Because nature designed ribosomes and tRNAs so long ago you just cant fiddle with this machinery very easily and expect any orgnaism to be viable. (sort of like messing with the lowest level of the bios). To fiddle with it successfully you would have to fiddle with many poorly understood parts simultaneously.

The above statement is almost true. There are a few organims that happen not to use one or two of the 64 codons. these codons are called amber and ochre in the literature. In such an organism these codons are "undefined" and not used anywhere in the DNA of the organism. (oversimplification warning).

If one edits the organism's DNA to add these codons into a gene, and also simultenouesly supplies the organism with the ability to translate these codons to a new amino acid, then you can get the organism to build proteins using 21 amino acids one of which is defined by you. By "simultenouesly supplies the organism with the ability to translate these codons" I mean specifically supplying the organism with the specially modified tRNA which has on one end the signal to recognize the new codon, and on the other end is a gripper that holds the synthetic amino acid.
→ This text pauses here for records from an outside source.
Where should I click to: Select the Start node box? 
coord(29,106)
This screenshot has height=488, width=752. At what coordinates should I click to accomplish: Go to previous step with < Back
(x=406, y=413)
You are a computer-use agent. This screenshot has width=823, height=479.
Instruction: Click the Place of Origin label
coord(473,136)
This has been done many times previously. However in all these cases the magic tRNA is chemically synthesized and then 'fed' to the organism. Shultz's work here is to get the organism to do the synthesis of this amber recognizing tRNA and the new amino.
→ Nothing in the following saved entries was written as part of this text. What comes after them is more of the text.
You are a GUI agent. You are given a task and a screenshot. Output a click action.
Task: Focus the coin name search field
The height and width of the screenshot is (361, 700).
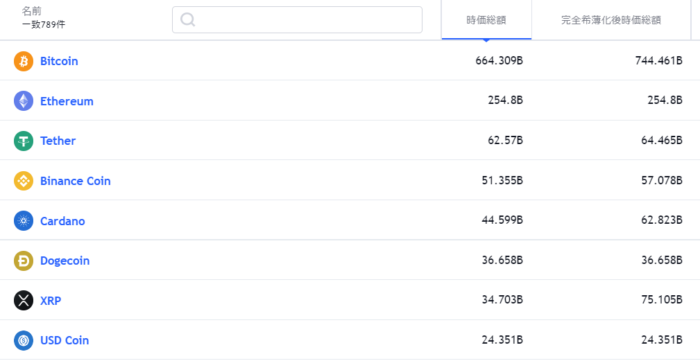(297, 20)
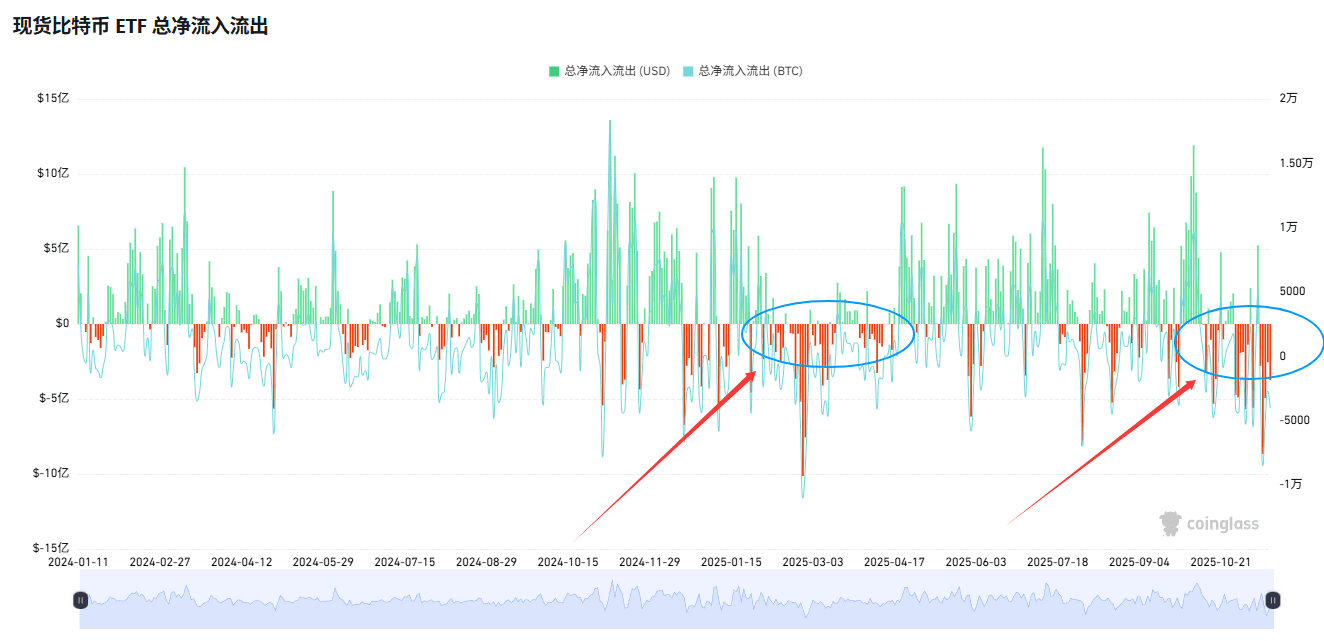
Task: Click the coinglass logo icon watermark
Action: [1170, 524]
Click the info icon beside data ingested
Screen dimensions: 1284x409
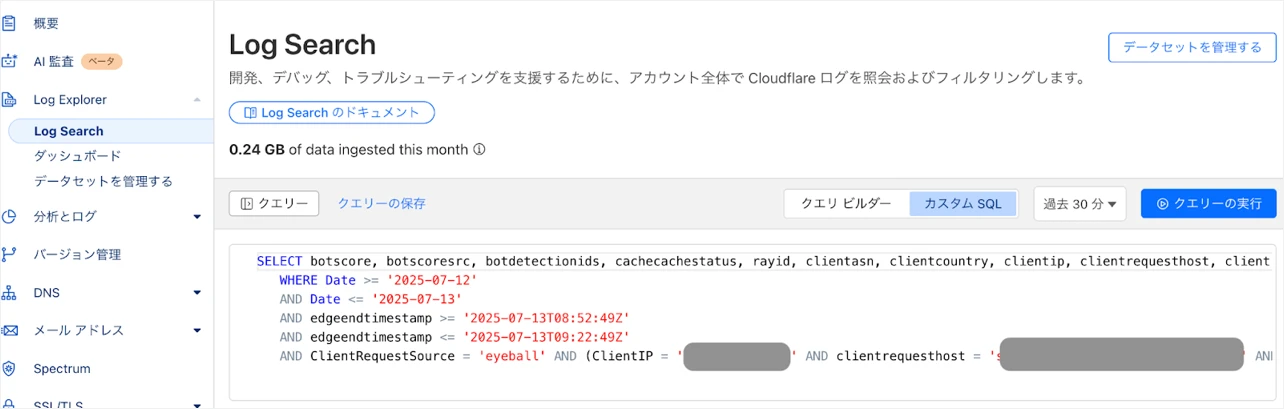coord(479,150)
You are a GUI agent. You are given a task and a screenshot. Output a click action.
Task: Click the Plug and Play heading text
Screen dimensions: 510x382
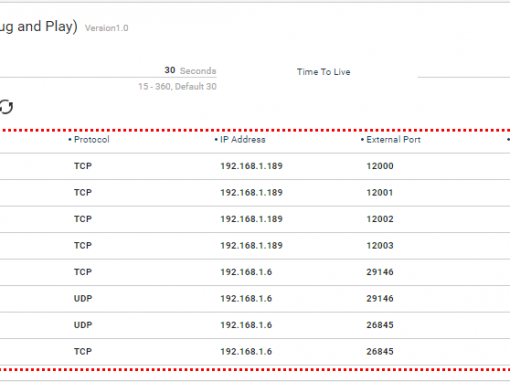click(x=38, y=27)
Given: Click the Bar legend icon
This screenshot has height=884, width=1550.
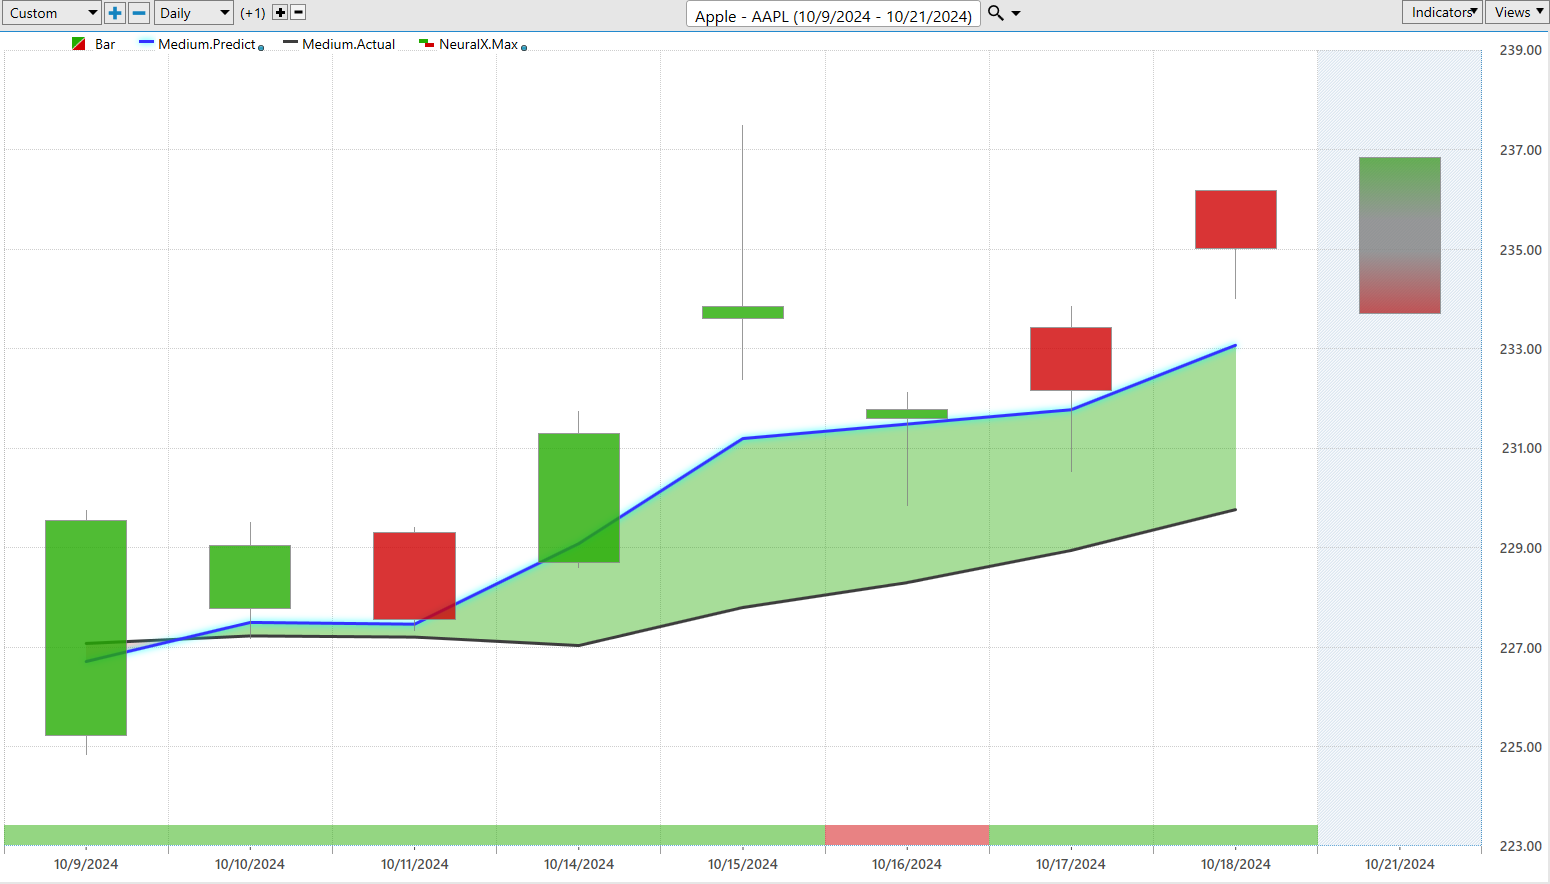Looking at the screenshot, I should [x=79, y=44].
Shultz's group has something even more revolutionary in the pipeline. They are working on adding two more bases to the 4 base set of DNA.

this gives 6^3 = 216 codons. of which only 64 are currently spoken for with natural tRNAs. For practical purposes this is an unlimited number of novel amino acids that could be incorporated into a protein.
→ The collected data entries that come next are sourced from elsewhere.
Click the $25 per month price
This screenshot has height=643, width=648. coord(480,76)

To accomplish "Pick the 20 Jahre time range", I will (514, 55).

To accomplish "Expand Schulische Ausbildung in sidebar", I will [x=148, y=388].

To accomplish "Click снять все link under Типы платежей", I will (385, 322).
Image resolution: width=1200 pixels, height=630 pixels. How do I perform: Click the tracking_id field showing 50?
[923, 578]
Actually If I remeber correctly they have already created a working 6 base DNA, as well as created tRNAs that a ribosome can use to generate proteins. So now 'all' they have to do (I guess) is incorporate the tRNA and non-natural amino acids synthesis into the bug itself. in the mean time they can of course do this synthetically and 'feed' the tRNAs to the bugs.

This is pretty damn exciting stuff. there are an amazing number of possible uses. I'll name two
first, protein's built from unusual amino acids will escape many cellular mechanisms for degrading or cutting up proteins. Medicines built out of these proteins will thus be able to last longer in the host (human or bacteria or ...) and thus can be given in lower doses and less frequently. Currently Most plausible protein therapeautics are not effective for exactly these reasons: they get digested two quickly or would have to be delivered in toxic doses. With the extremley large amino acid substitution set available, it would be theoretically possible to redesign drugs in a computer much faster than pathogenic organisms could evolve machinery to destroy each new variation.

A second application is there is no limit to the chemical functionality that could be placed on the bussiness ends of these amino acids. This would probably be a bad idea for use as therapeuatics, but would be a great way to make chemically active self-assembling nano materials. We let e coli built rigid protein scaffolds in any shape we want and then use this tehcnology to put reactive chemicals at precise locations on the scaffold. You can think of this like designer molecular sized cresent wrenches that can be shaped and chemically coded to grip only certain other shapes. the old lock and key analogy.

It is a modest exaggeration to imagine not just molecular sized transistors, but entire self-assembling mulit-molecular sized circuits and logic gates. That's a ways off. Before we get there there will be other sorts of molecular sized self-assembled doodads from molecular machines to chemical processing systems to optical coatings to information storage.